Senado aprova projeto que amplia licença-paternidade para 20 dias
Texto aprovado prevê implantação progressiva do novo prazo e cria o salário-paternidade como benefício previdenciário
O Senado Federal aprovou, na última quarta-feira (4), o projeto de lei 5811/2025 que amplia a licença-paternidade para 20 dias. O texto agora segue para sanção presidencial.
A proposta é debatida no Congresso Nacional há 19 anos. O projeto foi apresentado em 2007 pela ex-senadora Patrícia Saboya e teve como relatora a senadora Ana Paula Lobato (PDT-MA).
Além da ampliação do prazo, o projeto cria o chamado salário-paternidade como benefício previdenciário, com o objetivo de equiparar a proteção à paternidade às garantias já asseguradas às mães. O texto também permite a divisão do período de licença.
Implantação gradual
De acordo com o texto aprovado, a ampliação será implementada de forma progressiva:
- 10 dias nos dois primeiros anos de vigência da lei;
- 15 dias no terceiro ano;
- 20 dias a partir do quarto ano.
Entre os argumentos favoráveis à proposta está a ampliação da participação dos pais nos cuidados com filhos recém-nascidos ou adotados. O projeto também prevê estabilidade no emprego durante e após o período de licença.
Na justificativa, a medida é apresentada como incentivo à igualdade de gênero no ambiente de trabalho, ao reconhecer a importância do papel paterno na criação dos filhos.

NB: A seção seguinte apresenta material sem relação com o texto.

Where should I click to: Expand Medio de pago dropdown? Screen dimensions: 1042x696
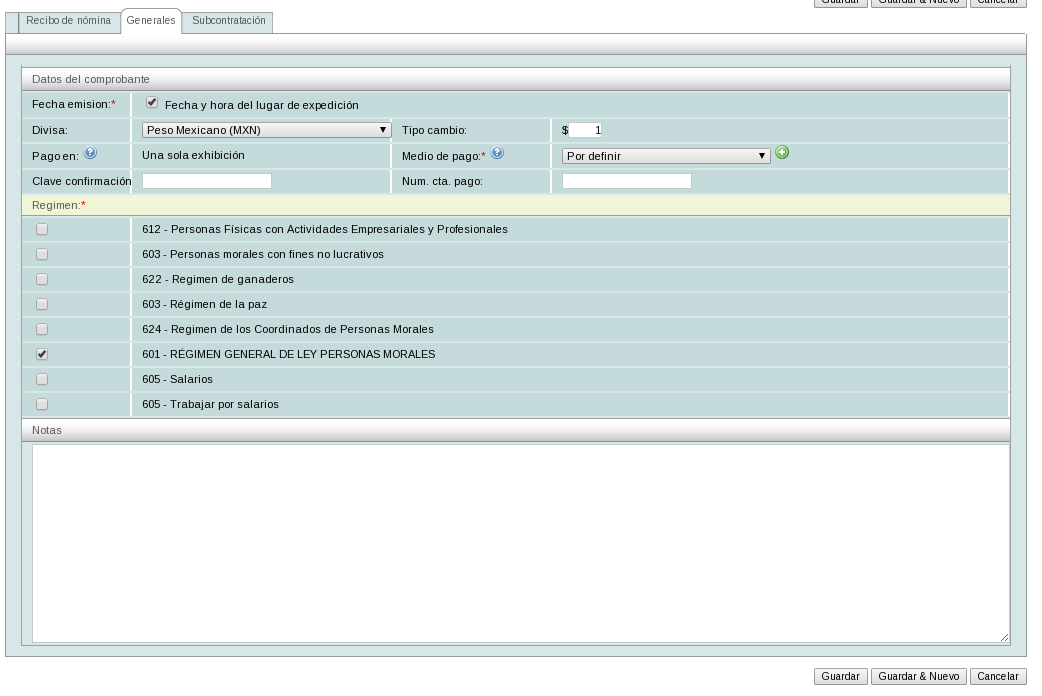(x=665, y=156)
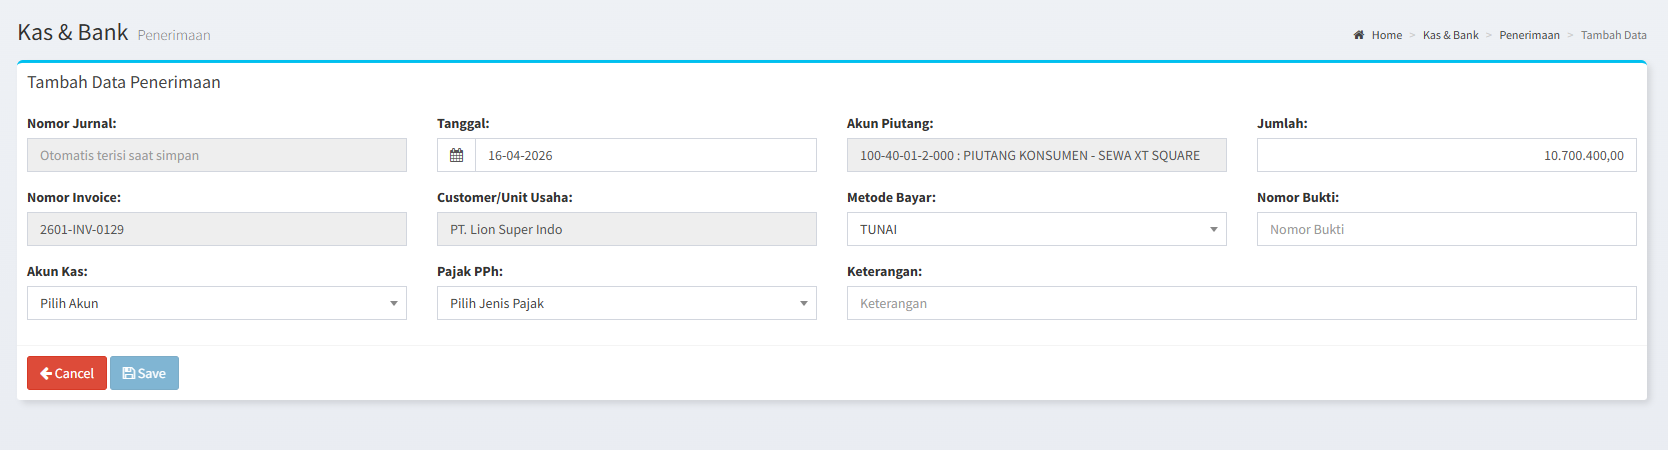This screenshot has height=450, width=1668.
Task: Open date picker via the calendar icon
Action: click(456, 155)
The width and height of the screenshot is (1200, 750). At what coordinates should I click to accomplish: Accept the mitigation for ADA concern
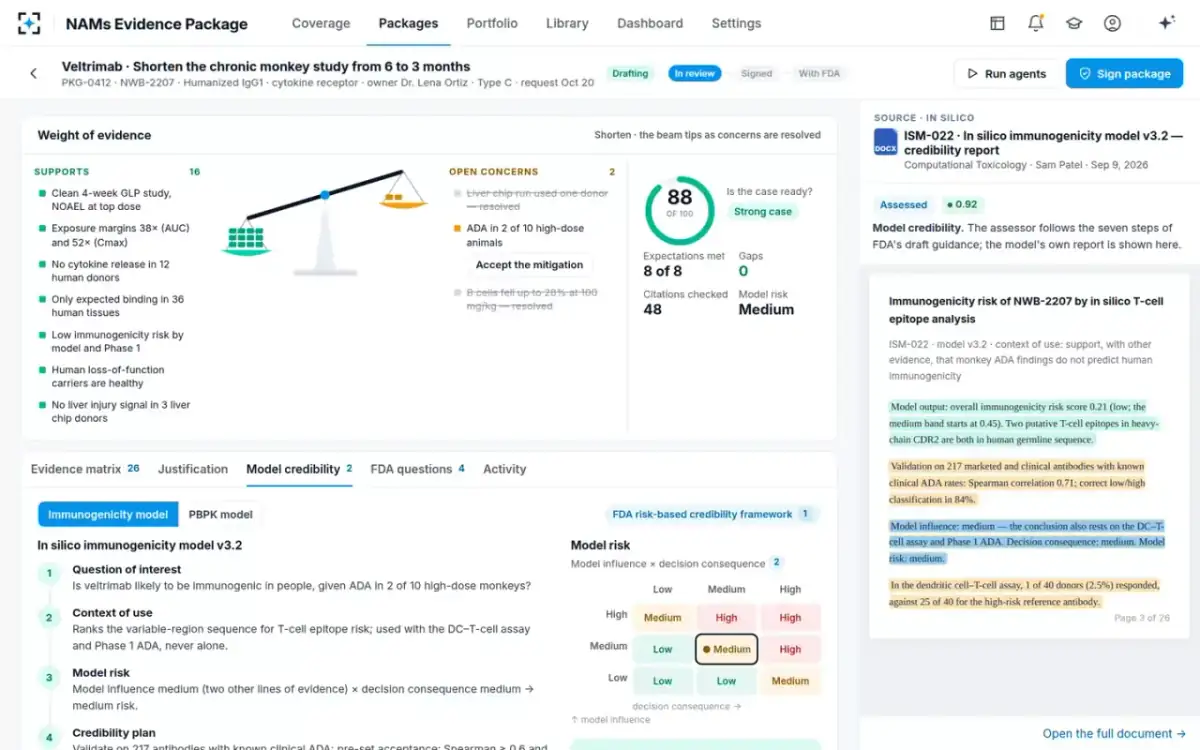[x=529, y=265]
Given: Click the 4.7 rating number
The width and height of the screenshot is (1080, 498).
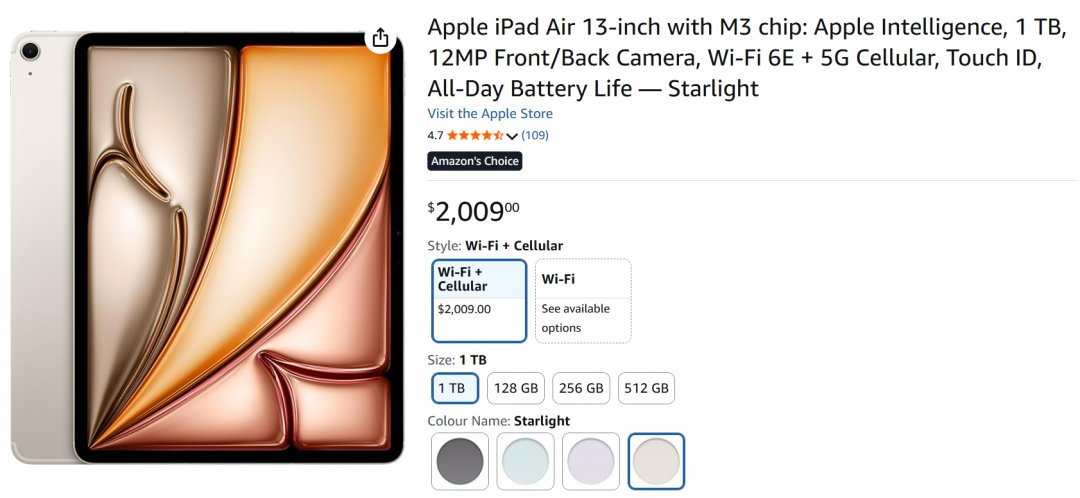Looking at the screenshot, I should [435, 135].
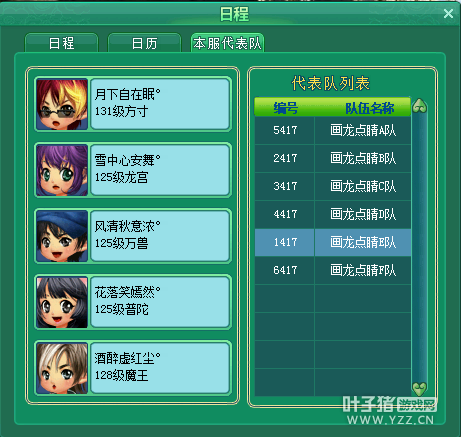Click the white-streaked hair avatar of 酒醉虚红尘
461x437 pixels.
(62, 368)
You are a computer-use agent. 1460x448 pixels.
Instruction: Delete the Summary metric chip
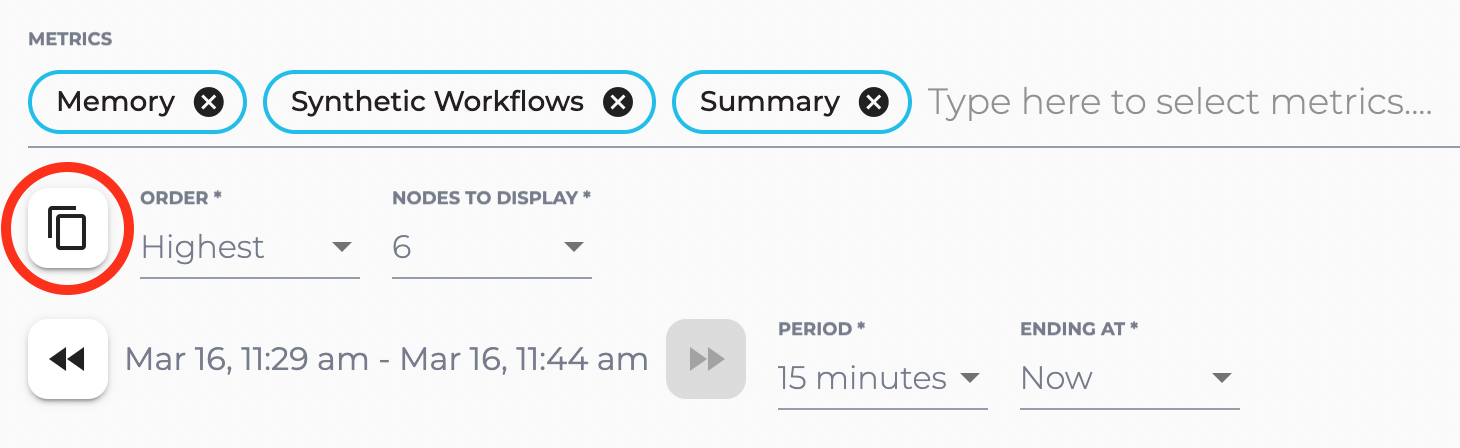pyautogui.click(x=874, y=102)
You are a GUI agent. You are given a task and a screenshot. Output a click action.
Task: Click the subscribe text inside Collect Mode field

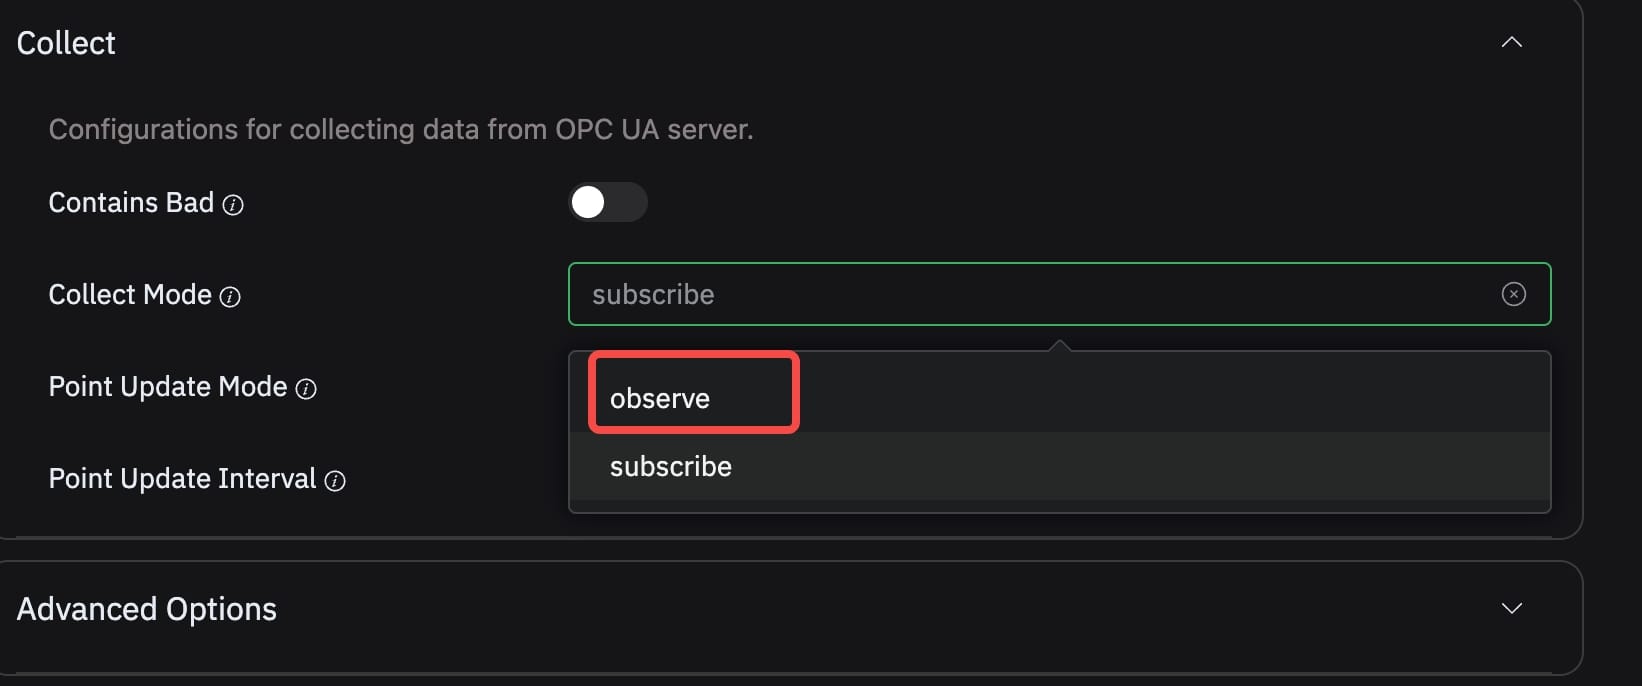tap(653, 295)
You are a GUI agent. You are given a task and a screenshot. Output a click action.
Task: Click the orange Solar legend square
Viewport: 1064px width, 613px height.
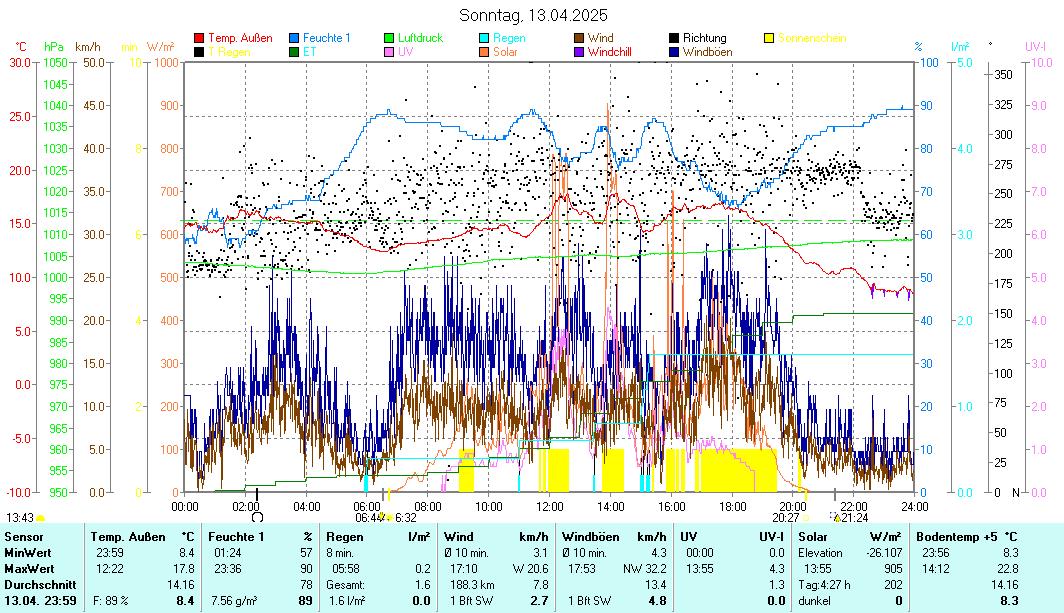[485, 51]
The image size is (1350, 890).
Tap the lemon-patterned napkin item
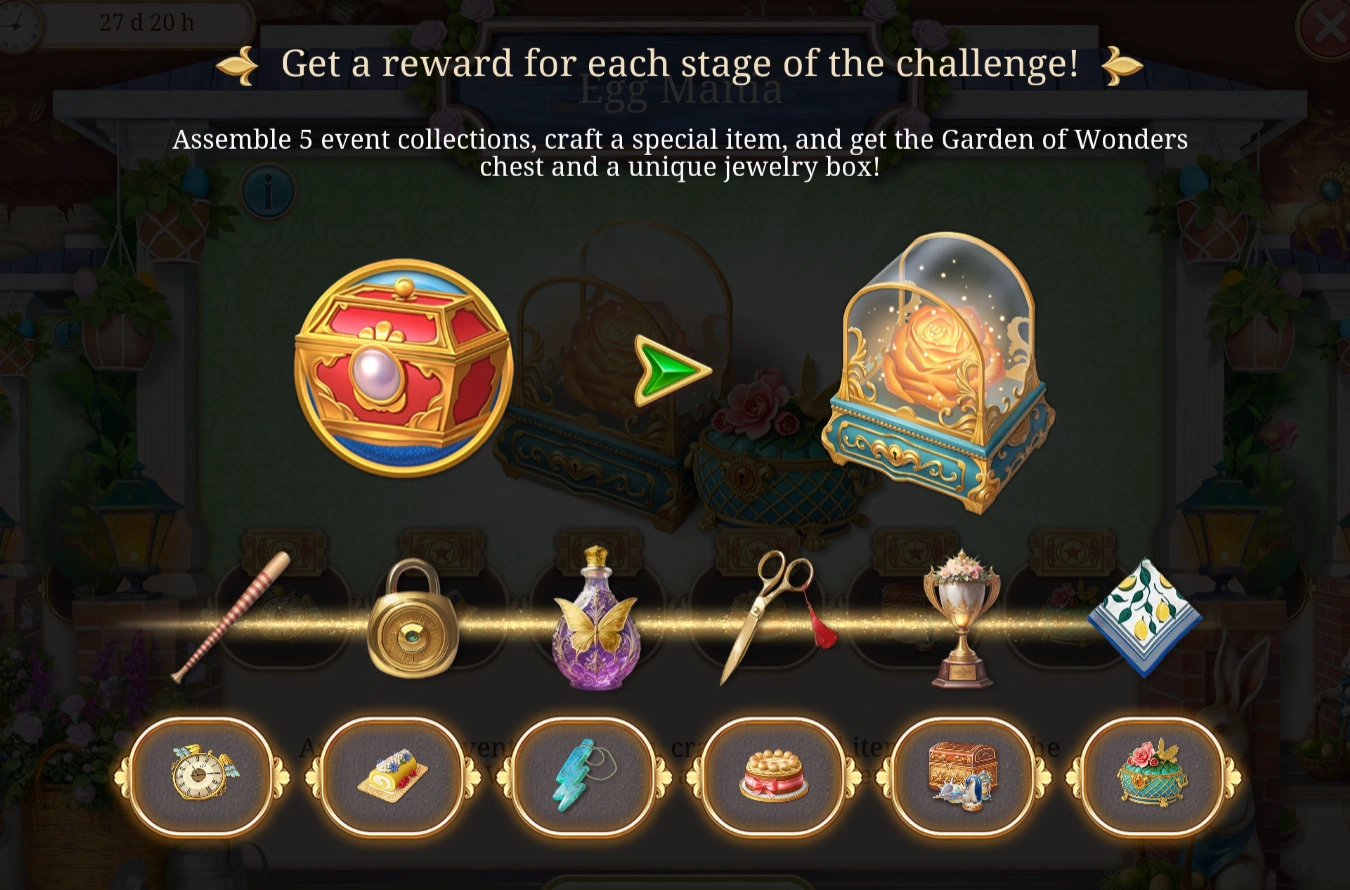click(x=1145, y=616)
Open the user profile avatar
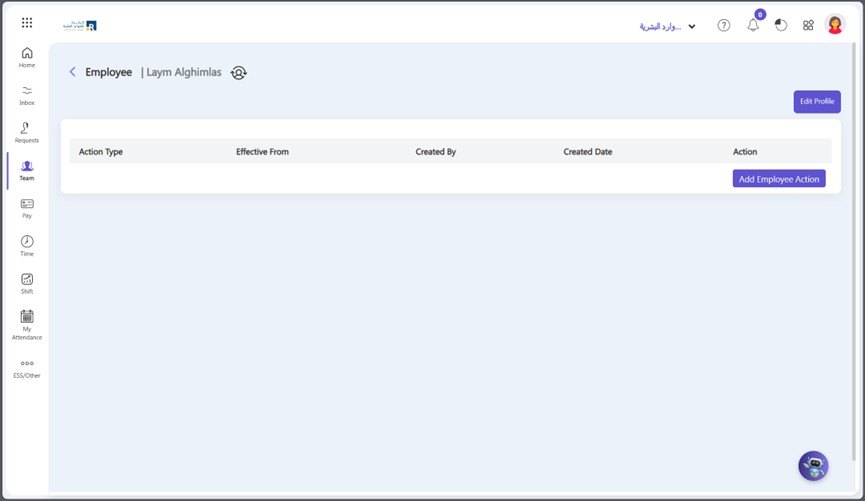865x501 pixels. point(835,26)
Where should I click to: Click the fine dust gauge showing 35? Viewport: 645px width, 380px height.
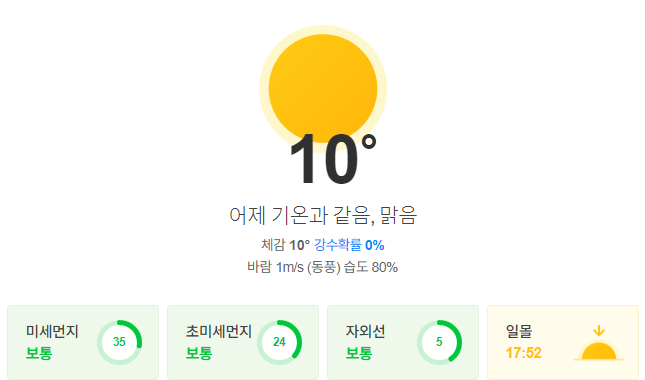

Quando foi aprovado na Câmara dos Deputados, em novembro do ano passado, o relator Pedro Campos (PSB-PE) afirmou que nenhum direito é mais fundamental do que o de nascer cercado de cuidado. O parlamentar também destacou que o tema é discutido desde a Assembleia Nacional Constituinte responsável pela elaboração da Constituição de 1988.